I am glad to announce the beta release of TPC-C.js, which implements one of the most popular database benchmarks, TPC-C. It’s not a coincidence that today is also the 22nd anniversary of the TPC-C benchmark.
It currently supports Postgres database, but can be easily extended to test other database systems.
You might ask “Why another TPC-C implementation when we already have so many of them?”“
Short answer: This one is very light on system resources, so you can
- Run the benchmark strictly adhering to the specification, and
- Invest more in database hardware, rather than client hardware.
Long answer: It’s covered in the Motivation section of TPC-C.js, which I’ll quote here:
Motivation
The TPC-C benchmark drivers currently available to us, like TPCC-UVa, DBT2, HammerDB, BenchmarkSQL, etc., all run one process (or thread) per simulated client. Because the TPC-C benchmark specification limits the max tpmC metric (transactions per minute of benchmark-C) from any single client to be 1.286 tpmC, this means that to get a result of, say, 1 million tpmC we have to run about 833,000 clients. Even for a decent number as low as 100,000 tpmC, one has to run 83,000 clients.
Given that running a process/thread, even on modern operating systems, is a bit expensive, it requires a big upfront investment in hardware to run the thousands of clients required for driving a decent tpmC number. For example, the current TPC-C record holder had to run 6.8 million clients to achieve 8.55 million tpmC, and they used 16 high-end servers to run these clients, which cost them about $ 220,000 (plus $ 550,000 in client-side software).

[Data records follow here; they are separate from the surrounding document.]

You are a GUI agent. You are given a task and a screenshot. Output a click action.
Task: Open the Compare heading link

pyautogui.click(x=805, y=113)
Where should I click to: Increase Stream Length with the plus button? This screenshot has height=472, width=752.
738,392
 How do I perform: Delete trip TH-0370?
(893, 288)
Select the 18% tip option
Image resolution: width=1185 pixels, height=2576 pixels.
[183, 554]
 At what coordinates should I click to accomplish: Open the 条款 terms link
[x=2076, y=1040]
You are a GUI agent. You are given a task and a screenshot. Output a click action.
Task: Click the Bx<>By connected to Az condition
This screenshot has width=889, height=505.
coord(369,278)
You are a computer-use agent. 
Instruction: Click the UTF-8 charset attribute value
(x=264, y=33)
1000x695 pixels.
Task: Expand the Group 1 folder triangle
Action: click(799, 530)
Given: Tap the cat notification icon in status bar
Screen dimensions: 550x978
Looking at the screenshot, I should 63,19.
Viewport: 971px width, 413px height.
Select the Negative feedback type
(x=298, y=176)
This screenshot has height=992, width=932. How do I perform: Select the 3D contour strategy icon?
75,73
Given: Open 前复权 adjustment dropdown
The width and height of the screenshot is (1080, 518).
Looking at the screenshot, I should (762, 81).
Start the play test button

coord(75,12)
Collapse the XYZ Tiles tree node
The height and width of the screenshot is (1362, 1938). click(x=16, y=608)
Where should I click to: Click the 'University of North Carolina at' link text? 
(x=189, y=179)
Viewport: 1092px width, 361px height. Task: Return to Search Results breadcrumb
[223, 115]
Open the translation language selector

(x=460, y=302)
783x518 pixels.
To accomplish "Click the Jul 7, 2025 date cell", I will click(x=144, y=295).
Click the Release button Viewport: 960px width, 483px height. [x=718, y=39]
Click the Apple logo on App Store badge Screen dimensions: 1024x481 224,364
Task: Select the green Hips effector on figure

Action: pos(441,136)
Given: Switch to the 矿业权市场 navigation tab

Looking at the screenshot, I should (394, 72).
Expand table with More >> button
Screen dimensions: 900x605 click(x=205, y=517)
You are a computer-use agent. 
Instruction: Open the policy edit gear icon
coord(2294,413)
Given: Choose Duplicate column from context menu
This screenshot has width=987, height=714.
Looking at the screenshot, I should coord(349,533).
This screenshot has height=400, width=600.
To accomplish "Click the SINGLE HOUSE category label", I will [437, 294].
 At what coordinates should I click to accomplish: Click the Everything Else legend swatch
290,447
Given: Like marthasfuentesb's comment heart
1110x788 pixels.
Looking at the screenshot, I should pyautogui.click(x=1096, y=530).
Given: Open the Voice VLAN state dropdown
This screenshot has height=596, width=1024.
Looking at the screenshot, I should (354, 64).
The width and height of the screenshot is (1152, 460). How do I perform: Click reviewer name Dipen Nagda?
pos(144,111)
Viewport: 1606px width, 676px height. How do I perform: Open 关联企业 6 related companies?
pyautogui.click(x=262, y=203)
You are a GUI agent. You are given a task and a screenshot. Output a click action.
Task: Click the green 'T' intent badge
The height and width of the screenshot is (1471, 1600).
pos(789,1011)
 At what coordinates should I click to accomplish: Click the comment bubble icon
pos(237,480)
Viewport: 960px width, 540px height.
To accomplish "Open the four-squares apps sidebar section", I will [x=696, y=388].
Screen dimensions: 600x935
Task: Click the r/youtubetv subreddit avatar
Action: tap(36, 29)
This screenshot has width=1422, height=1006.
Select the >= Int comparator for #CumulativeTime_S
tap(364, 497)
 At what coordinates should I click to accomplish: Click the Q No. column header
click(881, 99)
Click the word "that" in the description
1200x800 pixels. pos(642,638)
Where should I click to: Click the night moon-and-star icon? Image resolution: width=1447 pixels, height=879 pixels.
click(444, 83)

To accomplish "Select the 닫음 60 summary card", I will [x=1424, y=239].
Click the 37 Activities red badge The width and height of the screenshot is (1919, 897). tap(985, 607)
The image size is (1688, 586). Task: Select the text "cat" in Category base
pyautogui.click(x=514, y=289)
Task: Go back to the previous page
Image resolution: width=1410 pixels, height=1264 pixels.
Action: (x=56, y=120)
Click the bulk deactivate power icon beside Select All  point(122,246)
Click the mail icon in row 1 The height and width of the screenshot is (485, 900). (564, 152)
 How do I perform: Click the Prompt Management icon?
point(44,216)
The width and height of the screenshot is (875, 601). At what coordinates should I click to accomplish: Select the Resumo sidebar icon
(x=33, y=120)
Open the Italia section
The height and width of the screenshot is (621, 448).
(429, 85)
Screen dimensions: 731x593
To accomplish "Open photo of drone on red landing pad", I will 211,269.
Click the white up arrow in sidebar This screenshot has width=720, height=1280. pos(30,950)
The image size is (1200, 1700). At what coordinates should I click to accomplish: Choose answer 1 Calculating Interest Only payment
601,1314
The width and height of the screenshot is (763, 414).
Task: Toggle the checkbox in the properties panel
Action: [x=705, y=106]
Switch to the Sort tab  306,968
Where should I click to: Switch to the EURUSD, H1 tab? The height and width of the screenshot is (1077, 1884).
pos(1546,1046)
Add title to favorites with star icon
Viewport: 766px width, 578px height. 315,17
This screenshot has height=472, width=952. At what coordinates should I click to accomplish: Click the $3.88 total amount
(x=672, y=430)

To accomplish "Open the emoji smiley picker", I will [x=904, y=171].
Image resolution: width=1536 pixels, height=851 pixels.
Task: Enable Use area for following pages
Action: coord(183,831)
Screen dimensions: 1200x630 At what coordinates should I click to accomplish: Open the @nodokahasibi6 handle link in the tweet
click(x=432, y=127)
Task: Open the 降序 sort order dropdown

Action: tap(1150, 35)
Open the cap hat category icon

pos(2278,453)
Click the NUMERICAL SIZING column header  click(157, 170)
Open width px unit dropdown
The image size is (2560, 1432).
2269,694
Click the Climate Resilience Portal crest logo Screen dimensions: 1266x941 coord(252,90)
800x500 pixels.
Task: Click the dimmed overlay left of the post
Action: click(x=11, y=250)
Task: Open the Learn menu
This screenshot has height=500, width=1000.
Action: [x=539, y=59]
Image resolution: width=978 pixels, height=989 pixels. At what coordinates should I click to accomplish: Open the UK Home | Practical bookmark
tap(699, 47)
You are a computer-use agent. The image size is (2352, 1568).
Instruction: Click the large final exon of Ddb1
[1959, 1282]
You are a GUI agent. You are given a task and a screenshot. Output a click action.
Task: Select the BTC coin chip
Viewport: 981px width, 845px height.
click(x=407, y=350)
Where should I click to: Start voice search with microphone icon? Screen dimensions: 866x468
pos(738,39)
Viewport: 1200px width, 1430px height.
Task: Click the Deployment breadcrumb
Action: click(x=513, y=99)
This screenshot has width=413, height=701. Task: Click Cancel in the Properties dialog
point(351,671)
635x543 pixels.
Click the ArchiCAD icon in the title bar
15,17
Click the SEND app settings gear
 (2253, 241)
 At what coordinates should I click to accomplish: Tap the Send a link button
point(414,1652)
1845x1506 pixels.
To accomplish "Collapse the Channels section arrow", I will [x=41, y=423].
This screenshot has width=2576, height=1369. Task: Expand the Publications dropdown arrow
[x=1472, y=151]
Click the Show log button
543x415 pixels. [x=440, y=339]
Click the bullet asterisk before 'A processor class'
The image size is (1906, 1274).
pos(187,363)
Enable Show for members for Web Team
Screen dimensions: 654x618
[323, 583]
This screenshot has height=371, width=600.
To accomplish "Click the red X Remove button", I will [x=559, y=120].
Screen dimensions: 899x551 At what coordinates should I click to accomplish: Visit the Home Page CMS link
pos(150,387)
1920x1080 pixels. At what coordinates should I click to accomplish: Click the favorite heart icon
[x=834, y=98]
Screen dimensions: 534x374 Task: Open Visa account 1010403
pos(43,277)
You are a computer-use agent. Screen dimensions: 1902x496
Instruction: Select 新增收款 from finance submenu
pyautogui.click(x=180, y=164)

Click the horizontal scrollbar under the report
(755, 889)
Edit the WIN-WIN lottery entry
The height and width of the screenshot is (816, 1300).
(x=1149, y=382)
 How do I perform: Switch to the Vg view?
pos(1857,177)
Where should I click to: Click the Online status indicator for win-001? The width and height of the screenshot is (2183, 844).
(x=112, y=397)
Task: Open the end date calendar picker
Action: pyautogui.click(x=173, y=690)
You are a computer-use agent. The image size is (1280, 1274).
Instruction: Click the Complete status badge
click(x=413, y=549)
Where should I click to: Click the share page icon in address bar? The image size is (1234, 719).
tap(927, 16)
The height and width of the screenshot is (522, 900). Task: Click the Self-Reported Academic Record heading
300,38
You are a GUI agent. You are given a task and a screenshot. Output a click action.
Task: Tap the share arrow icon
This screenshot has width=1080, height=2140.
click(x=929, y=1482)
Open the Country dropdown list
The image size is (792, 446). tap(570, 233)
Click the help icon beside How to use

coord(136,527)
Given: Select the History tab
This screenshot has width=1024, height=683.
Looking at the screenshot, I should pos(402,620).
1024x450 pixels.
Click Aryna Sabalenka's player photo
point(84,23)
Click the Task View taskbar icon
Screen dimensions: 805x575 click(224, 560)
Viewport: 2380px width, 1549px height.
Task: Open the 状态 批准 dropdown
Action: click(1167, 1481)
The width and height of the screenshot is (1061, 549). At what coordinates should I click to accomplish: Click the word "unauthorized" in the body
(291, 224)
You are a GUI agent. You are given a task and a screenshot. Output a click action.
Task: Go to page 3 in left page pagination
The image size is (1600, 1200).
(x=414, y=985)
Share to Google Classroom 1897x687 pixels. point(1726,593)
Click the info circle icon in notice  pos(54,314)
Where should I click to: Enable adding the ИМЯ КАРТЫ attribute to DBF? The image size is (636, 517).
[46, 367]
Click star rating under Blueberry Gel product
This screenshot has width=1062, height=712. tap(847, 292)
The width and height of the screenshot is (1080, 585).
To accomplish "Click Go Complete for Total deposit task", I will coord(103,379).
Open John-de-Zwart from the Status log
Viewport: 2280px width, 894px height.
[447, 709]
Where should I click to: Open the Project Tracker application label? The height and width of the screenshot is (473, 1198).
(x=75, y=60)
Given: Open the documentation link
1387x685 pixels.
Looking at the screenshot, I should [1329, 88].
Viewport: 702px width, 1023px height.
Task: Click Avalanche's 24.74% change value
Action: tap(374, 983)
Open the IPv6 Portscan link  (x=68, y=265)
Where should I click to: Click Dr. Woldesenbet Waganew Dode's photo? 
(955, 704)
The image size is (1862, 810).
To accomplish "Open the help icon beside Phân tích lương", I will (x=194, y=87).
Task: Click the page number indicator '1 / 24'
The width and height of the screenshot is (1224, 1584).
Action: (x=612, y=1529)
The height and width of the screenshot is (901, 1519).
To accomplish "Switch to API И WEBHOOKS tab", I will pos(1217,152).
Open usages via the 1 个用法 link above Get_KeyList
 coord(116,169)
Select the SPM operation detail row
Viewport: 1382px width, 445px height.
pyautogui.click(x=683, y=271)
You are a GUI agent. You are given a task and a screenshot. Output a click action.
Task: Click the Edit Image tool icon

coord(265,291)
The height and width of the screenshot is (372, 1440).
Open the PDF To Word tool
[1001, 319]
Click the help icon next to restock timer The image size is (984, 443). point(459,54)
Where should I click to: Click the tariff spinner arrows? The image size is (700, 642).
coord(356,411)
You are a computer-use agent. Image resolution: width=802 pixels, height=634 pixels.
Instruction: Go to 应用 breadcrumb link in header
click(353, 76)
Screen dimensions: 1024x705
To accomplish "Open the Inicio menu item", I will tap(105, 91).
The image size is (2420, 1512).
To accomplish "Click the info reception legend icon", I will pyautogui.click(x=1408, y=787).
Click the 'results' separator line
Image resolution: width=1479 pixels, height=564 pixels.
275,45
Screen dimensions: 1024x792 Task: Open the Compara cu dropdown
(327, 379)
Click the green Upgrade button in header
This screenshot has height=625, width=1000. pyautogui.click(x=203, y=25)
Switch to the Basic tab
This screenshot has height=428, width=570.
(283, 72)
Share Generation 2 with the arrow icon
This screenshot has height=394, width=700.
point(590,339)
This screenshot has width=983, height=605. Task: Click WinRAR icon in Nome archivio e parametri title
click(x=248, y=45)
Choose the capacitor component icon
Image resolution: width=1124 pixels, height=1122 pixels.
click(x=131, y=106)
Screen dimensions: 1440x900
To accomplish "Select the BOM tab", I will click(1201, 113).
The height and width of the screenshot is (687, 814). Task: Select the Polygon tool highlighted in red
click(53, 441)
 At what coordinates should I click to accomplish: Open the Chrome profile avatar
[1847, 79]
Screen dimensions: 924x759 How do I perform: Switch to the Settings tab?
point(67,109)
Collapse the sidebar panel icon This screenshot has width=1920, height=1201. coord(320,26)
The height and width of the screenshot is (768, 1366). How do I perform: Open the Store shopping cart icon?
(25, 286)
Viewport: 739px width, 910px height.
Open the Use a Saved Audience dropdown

So, to avoid those high costs, these existing open-source implementations of TPC-C compromise on the one of the core requirements of the TPC-C benchmark: keying and thinking times. These implementations resort to just hammering the SUT (system under test) with a constant barrage of transactions from a few clients (ranging from 10-50).
So you can see that even though a decent modern database (running on a single machine) can serve a few hundred clients simultaneously, it ends up serving very few (10-50) clients. I strongly believe that this way the database is not being tested to its full capacity; at least not as the TPC-C specification intended.
The web-servers of yesteryears also suffer from the same problem; using one process for each client request prohibits them from scaling, because the underlying operating system cannot run thousands of processes efficiently. The web-servers solved this problem (known as c10k problem) by using event-driven architecture which is capable of handling thousands of clients using a single process, and with minimal effort on the operating system’s part.
So this implementation of TPC-C uses a similar architecture and uses NodeJS, the event-driven architecture, to run thousands of clients against a database.